Describing Adwaith’s sound is a difficult task, each track is equally likely to be a slice of perfect post-punk, an ethereal soundscape or a swampy blast of ravey psychedelica. With an eclectic, magpie-like approach to songwriting, Adwaith manage to create a sound entirely their own, and one that looks set to propel them as far as their ambition and imagination can take them. More than just the future of Welsh-music, Adwaith might just be the future of music as we know it.

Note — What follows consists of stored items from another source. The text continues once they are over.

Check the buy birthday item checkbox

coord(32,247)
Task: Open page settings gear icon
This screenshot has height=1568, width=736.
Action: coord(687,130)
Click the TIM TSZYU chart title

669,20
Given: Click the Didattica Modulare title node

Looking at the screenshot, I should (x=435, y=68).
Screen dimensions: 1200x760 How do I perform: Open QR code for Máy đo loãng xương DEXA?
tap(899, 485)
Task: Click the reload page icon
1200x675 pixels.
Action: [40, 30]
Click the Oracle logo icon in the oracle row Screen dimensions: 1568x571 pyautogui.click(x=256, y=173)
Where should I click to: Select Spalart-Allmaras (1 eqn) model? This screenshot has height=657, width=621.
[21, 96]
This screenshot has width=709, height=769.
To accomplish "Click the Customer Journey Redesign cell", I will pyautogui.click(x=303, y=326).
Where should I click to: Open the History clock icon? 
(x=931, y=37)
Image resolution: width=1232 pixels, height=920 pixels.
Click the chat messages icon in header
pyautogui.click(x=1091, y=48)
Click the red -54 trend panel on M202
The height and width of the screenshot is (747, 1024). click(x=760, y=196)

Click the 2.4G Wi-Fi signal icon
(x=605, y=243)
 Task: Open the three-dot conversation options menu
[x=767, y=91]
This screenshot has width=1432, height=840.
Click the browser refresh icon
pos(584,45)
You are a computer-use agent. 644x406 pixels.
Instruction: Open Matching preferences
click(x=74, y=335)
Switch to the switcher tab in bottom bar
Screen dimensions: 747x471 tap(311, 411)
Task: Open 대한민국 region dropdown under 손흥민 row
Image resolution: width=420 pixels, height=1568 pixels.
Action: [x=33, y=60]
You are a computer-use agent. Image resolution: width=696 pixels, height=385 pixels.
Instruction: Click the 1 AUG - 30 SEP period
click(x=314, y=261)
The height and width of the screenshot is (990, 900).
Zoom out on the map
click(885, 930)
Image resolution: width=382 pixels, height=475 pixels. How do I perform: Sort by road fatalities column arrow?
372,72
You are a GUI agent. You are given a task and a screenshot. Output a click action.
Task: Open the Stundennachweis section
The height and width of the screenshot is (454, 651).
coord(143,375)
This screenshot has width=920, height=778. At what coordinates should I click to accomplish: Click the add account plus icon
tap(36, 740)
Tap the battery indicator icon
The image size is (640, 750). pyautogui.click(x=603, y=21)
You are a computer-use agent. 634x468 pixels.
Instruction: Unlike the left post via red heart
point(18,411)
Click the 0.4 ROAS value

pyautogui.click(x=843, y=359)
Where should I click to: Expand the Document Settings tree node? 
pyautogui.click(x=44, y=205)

The Tubs were formed in 2019 by Owen Williams and George Nicholls, formerly of much-loved Welsh pop band Joanna Gruesome. The two hunkered down in rural North Wales to expand on the fuzzy, hook-laden sounds they propagated in their former outfit, this time incorporating elements of post-punk, traditional British folk, and guitar jangle.
They hit the ground running, releasing the I Don’t Know How It Works 7-inch in early 2020 and playing gigs with UK colleagues like Porridge Radio, Ex-Vöid and Marcel Wave. Their brilliant four-track Names EP came out last year on Trouble In Mind and Prefect Records.
They will be playing a joint headline set as well as solo sets. Tickets are on sale at DICE.
Stanley Brinks began performing officially as André Herman Düne in 1999, sharing lead vocals, guitar playing and songwriting with his brother David in the band Herman Düne for a number of years. They released several albums and toured extensively in UK, gaining and owing a lot to great support from John Peel. He has used many monikers for various side-projects, but since leaving Herman Düne in 2006, he has been known solely as Stanley Brinks.
Born in Paris, Stanley has been living between New York, San Francisco, Malta and Berlin for about a decade, always on the move. He has recorded more than 100 albums, collaborated with the New York anti-folk scene on several occasions, recorded and toured with traditional Norwegian musicians, and played with The Wave Pictures.
Freschard grew up in a farm in Burgundy. Aged 18 she moved to Paris where she baked pies and cakes in a cafe. There, a local musician and regular customer called Stanley Brinks wrote a few songs for her to sing. Homeless in Paris, she saved up just enough money to get herself a ticket to New York. There she found an old electric guitar and started writing her own songs. In 2004 she moved to Berlin, where she recorded her first LP, Alien Duck. Her second album, Click Click, recorded in 2006, features electric guitar by Stanley Brinks.
On her third album, she plays the drums herself. On her fourth “Shh…” she also plays the flute, and she breaks out the washboard on her fifth Boom Biddy Boom. Together they release Lion Heart on Fika Recordings and WIAIWYA in 2022, a follow up to 2018’s Midnight Tequila.